The Battle of the Hemp Bales
In the 1830s Lexington was one of the largest towns west of St. Louis. A steady steam of steamboats served the factories, warehouses and mills lining the riverfront. Lexington was the westernmost settlement outfitting wagon trains for the Santa Fe and Oregon Trails. Today, you can still stroll those streets, now listed on the National Register of Historic Places.

Start your tour of Lexington Civil War sites at the Battle of Lexington State Historic site. Learn more about the Lexington at the Chamber of Commerce.

In September. of 1861, the “Battle of the Hemp Bales” lifted Southern spirits and further dampened Northern hopes of an easy victory in the struggle for Missouri.
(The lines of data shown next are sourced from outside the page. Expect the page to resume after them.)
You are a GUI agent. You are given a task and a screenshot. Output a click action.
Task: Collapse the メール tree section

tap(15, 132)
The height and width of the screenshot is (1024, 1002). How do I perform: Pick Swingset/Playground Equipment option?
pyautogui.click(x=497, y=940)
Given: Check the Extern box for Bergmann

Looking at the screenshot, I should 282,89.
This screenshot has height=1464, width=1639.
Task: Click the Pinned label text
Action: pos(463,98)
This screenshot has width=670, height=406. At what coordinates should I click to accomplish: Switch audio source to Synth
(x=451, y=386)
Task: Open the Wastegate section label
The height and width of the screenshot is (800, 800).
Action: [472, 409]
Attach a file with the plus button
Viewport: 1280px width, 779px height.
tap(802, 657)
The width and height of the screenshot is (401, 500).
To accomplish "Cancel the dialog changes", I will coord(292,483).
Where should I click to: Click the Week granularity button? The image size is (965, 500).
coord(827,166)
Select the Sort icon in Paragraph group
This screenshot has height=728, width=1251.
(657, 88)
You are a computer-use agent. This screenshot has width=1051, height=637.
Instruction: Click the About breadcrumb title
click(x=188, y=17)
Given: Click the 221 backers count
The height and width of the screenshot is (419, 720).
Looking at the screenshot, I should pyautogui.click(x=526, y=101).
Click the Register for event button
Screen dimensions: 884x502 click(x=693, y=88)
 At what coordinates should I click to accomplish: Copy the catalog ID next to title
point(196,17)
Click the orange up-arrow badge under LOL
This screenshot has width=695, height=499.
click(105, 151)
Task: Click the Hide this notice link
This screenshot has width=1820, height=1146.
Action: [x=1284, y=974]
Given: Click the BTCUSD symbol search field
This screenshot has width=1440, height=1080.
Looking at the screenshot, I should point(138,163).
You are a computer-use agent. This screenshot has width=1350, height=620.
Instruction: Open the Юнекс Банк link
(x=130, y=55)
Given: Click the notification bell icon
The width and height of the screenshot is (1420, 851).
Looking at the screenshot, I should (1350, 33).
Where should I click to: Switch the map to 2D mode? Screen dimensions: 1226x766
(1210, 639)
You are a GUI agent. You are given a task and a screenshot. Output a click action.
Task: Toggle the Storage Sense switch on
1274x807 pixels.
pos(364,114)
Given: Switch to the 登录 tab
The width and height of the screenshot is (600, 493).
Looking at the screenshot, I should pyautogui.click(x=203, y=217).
Lexington is still known for the Civil War cannonball lodged in the leftmost pillar of the Lafayette County Courthouse.

Cannon Ball

Cannon ball similar to the one imbedded in the Court house. Photo PBH

Park Details
Lexington  park office is located at 1101 Deleware.  Phone: 660-259-4654. A handy interactive map will orient you. Like all the state park sites, this is a great informational historic site. At the site, start with the movie (free.) Lexington is best known for the three-day Civil War battle, the “Battle of the Hemp Bales.”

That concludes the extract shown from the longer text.